The GRF emphatically rejects alarmists’ views that the reclassification of 45 wildlife species under the same agricultural regulations as livestock is a threat to the biodiversity of South Africa’s indigenous wildlife. According to Dr Gert Dry, founder member of the GRF, these views are based on a misinterpretation of the law, resulting in flawed conclusions and preservation overreach.

Dr Dry said the notion that farmed game will pollute “wild game” is a tactic by biocentric and orthodox environmentalists in an effort to cripple the game ranching industry. “They base their arguments on assumptions included in a report compiled by a select group of environmentalists from various NGOs in 2018, which was merely an assessment of the potential risks of intensive and selective breeding of game. The content is biased and nothing more than generalised assumptions. Furthermore, the report was not peer-reviewed according to scientific norms and has no scientific standing.”

Industry to self-regulate

Dr Dry confirmed that the industry is in the process of establishing species societies to regulate the breeding of the 45 wildlife species reclassified under the AIA. These regulations will explicitly forbid any illegal, unethical and irresponsible breeding or management practices. “In fact, the draft constitutions of all species societies are identical and include standard scientific definitions on permissible and forbidden practices in game-breeding. Each society is developing species-specific bylaws to protect the integrity of species. These bylaws may not deviate from species standards as extracted from various authoritative and historic references and texts,” he explained.

In the late 20th century, the private game ranching industry was part of agriculture. When the Game Theft Act came into effect in 1991, it officially ceded legal ownership of wildlife to landowners on exempted farms and confirmed the commercial value of wildlife.

Today, the average game farmer in South Africa runs a semi-extensive ranching operation on about 2 700 hectares, while some of the larger game farms are as big as 40 000 ha. Except for a small number of specialist species breeders, more than 90% of all game farms are managed with wild game on semi-extensive ranches. “These animals are not domesticated and there is no intention or market need to domesticate farmed game at all,” Dr Dry said.

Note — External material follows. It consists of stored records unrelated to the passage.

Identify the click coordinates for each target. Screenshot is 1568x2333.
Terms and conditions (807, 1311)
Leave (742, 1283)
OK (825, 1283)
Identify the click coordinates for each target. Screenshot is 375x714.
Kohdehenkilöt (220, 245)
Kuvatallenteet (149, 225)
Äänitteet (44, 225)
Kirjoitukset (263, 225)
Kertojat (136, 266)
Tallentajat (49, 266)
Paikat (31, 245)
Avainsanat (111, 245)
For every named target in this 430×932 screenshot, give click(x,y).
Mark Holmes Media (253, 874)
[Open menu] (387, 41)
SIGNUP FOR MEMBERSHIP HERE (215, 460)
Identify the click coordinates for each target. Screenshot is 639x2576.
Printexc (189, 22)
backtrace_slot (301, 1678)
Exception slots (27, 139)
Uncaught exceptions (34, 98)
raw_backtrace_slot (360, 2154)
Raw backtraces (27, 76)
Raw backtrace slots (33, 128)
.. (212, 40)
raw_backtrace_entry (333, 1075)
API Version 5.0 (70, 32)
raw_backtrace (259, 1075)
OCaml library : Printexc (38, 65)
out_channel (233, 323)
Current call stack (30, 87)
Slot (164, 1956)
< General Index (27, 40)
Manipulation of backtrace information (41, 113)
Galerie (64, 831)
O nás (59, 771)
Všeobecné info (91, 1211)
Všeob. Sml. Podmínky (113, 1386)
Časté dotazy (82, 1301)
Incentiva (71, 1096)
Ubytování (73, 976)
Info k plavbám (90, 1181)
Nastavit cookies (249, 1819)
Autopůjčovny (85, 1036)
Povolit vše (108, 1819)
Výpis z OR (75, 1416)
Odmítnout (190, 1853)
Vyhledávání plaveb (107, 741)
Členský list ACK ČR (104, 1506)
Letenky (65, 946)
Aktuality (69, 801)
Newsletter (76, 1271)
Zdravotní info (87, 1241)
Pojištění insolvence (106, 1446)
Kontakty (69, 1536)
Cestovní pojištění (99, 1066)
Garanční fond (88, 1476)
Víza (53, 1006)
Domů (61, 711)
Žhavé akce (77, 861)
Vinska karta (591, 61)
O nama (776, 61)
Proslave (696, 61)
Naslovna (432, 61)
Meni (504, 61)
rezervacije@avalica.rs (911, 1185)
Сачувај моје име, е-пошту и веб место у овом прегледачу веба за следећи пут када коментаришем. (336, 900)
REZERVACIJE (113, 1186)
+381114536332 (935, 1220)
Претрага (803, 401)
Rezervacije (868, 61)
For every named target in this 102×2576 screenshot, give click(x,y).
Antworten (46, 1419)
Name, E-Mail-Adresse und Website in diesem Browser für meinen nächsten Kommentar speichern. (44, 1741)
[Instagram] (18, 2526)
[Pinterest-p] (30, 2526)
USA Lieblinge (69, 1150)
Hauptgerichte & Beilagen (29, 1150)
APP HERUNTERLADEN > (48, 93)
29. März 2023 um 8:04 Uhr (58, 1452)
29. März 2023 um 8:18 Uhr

Selective breeding is a protocol of management practices and a genetic tool to improve favourable traits in the breeding of the specific animal population, e.g. choosing a male with which to breed for a period, especially to ensure genetic diversity versus inbreeding and/or increased relatedness in the herd or group. Selective breeding can be managed professionally and responsibly to mitigate loss of genetic diversity.

Consumer benefits

The GRF is developing a Game Meat Value Chain Society that will enable game production to increase consumer access to safe and healthy game meat products from reliable and legal sources. Occasional hunters will still be able to hunt for legitimate own use, just as they are doing now.

“Other expected positive outcomes include job creation in rural areas; an enabling environment for viable land reform and realistic rural development; and more opportunities for small and medium business in rural areas. Other spin-offs will depend on the creativity and ingenuity of game ranchers to diversify their game ranching operations as part of the agritourism industry,” Dr Dry concluded.